:: Domande di studio ::
a) Rispondi alle seguenti domande usando il brano da leggere.
(i) Quale tasso di disoccupazione riportano i dati aggiornati dall'Istat?
(ii) Come ha corretto l'OCSE le previsioni sulla crescita per il 2013?
(iii) In quale giorno si sono svolte le dimostrazioni contro la BCE?
b) Spiega in una o due frasi perché, secondo il brano da leggere, i sistemi bancari dei paesi membri possono praticare tassi di interesse diversi.
c) Riscrivi dal brano da leggere tutto il testo che va da "Ma resta il" fino a "tutto fuori luogo.".

Lo stesso giorno l'Istat aggiorna i dati sulla disoccupazione (12,8%) e l'OCSE aveva corretto al ribasso le previsioni sulla crescita (da -1,5 a -1,8% nel 2013). Tutto è rinviato al 2014. Forse per questo il governatore si è rifugiato in un discorso tecnico sulla politica monetaria della BCE e sulle banche. Quello che non dice è quello che molti sanno: la Banca d'Italia fa parte del Board della BCE e quindi contribuisce a determinare le decisioni di politica monetaria della BCE all'interno della quale appare sempre più chiaro il ruolo egemonico della Bundesbank, a sua volta, sotto il tallone del governo tedesco. La Banca d'Italia non può fare politica monetaria se non in esecuzione delle decisioni della BCE.

Con ciò non voglio dire che le decisioni della BCE siano tutte sbagliate, ma se prendiamo le due LTRO messe in atto dalla BCE si vede che, nel caso italiano, la liquidità messa a disposizione dalla BCE è servita solo rifinanziare le banche con dette operazioni invece che con l'emissione di obbligazioni. Senza queste operazioni probabilmente le banche avrebbero dovuto restringere il credito alle imprese e alle famiglie molto di più di quanto hanno fatto.

Ma resta il fatto che i sistemi bancari dei diversi paesi membri sono segmentati, non formano un vero mercato comune e perciò è possibile che essi pratichino diversi tassi di interesse soprattutto in ragione del diverso rischio paese. La Banca d'Italia è solo la longa manus della BCE in Italia ed il ruolo della BCE è sempre più in discussione come provano le dimostrazioni contro di essa venerdì 31 maggio. Come è discutibile che il Presidente della BCE possa essere chiamato a discutere della bontà di alcuni aspetti della sua politica monetaria davanti alla Corte costituzionale di un Paese membro. Come autorità amministrativa indipendente è appropriato che lo faccia - come lo fa - davanti alle competenti commissioni del Parlamento europeo, ma che debba farlo davanti alla Corte costituzionale di Karlsruhe è del tutto fuori luogo.

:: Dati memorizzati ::

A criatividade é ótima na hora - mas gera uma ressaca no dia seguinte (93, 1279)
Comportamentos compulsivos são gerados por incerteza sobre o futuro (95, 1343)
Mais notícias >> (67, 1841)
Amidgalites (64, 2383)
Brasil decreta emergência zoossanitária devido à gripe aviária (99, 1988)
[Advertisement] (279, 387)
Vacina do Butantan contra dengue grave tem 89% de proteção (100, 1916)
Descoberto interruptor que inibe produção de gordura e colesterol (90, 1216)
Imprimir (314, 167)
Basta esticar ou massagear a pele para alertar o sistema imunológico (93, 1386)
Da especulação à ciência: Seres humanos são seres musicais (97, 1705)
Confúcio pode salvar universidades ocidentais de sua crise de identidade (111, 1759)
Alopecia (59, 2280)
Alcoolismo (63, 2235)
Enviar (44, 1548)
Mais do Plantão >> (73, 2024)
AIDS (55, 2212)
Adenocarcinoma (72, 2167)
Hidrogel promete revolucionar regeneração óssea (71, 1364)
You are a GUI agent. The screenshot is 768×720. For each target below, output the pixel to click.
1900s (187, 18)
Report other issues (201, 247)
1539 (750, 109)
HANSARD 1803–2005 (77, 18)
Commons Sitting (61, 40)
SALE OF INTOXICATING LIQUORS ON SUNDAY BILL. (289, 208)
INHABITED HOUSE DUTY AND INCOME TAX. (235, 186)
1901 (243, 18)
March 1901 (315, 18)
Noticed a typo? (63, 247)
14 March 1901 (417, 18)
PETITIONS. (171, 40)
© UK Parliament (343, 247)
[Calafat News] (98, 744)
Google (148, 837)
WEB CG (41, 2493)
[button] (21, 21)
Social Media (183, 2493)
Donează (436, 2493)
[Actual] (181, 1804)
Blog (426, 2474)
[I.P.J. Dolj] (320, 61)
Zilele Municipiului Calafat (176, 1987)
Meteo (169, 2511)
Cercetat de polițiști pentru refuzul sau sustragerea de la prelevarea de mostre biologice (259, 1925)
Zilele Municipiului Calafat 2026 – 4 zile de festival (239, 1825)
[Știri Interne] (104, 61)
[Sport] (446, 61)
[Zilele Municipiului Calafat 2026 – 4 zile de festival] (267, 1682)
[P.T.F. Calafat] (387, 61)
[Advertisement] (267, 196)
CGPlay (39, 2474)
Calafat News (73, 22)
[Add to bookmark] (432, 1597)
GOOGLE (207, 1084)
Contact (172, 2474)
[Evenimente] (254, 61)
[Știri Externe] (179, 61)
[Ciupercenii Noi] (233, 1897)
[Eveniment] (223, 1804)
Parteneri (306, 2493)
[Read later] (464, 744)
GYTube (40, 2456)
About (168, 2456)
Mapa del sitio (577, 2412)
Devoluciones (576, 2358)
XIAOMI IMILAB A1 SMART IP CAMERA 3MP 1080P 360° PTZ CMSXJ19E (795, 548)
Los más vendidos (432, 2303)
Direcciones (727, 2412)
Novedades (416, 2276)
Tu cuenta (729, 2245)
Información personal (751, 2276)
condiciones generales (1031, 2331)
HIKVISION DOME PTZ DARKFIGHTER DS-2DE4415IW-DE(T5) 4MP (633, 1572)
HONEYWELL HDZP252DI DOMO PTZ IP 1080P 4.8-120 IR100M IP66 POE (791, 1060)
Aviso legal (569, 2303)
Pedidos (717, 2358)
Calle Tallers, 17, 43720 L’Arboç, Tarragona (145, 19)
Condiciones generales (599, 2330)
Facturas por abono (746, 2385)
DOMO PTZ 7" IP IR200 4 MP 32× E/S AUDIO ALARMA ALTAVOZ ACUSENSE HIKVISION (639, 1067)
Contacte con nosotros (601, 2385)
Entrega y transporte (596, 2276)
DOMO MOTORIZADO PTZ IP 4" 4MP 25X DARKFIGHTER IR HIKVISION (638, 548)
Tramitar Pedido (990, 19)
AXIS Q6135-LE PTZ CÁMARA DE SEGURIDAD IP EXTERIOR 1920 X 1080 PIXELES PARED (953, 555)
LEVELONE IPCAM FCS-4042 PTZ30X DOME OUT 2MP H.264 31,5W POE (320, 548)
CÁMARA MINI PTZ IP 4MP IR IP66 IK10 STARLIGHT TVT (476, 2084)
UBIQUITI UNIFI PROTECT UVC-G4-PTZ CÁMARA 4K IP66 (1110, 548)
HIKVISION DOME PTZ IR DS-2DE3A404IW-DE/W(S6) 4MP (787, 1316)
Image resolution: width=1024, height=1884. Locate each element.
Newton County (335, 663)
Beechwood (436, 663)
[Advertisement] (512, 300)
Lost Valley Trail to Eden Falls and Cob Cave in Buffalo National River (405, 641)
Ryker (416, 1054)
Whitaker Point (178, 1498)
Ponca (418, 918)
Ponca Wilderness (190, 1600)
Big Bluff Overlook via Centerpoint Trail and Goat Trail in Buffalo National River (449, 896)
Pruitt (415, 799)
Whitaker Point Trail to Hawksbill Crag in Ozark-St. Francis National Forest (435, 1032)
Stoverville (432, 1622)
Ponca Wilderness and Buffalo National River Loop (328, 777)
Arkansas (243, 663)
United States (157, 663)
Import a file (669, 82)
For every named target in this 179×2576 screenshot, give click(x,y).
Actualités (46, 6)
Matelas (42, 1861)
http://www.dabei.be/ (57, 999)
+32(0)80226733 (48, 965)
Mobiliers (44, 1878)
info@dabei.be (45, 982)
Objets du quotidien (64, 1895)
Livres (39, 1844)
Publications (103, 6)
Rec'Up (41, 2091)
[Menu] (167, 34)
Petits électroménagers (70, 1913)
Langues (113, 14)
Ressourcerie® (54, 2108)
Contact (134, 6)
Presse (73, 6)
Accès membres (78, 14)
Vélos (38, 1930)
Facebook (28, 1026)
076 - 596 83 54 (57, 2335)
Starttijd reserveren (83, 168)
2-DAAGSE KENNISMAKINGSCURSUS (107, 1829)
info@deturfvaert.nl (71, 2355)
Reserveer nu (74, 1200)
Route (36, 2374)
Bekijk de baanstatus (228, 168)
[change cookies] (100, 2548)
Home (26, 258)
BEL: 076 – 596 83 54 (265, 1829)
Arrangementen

:: Soluzioni qui sotto ::
a)
(i) Il 12,8%.
(ii) Al ribasso, da -1,5 a -1,8%.
(iii) Venerdì 31 maggio.

b) I sistemi bancari dei paesi membri sono segmentati e non formano un vero mercato comune. Per questo possono praticare tassi di interesse diversi, soprattutto in ragione del diverso rischio paese.

c)
Ma resta il fatto che i sistemi bancari dei diversi paesi membri sono segmentati, non formano un vero mercato comune e perciò è possibile che essi pratichino diversi tassi di interesse soprattutto in ragione del diverso rischio paese. La Banca d'Italia è solo la longa manus della BCE in Italia ed il ruolo della BCE è sempre più in discussione come provano le dimostrazioni contro di essa venerdì 31 maggio. Come è discutibile che il Presidente della BCE possa essere chiamato a discutere della bontà di alcuni aspetti della sua politica monetaria davanti alla Corte costituzionale di un Paese membro. Come autorità amministrativa indipendente è appropriato che lo faccia - come lo fa - davanti alle competenti commissioni del Parlamento europeo, ma che debba farlo davanti alla Corte costituzionale di Karlsruhe è del tutto fuori luogo.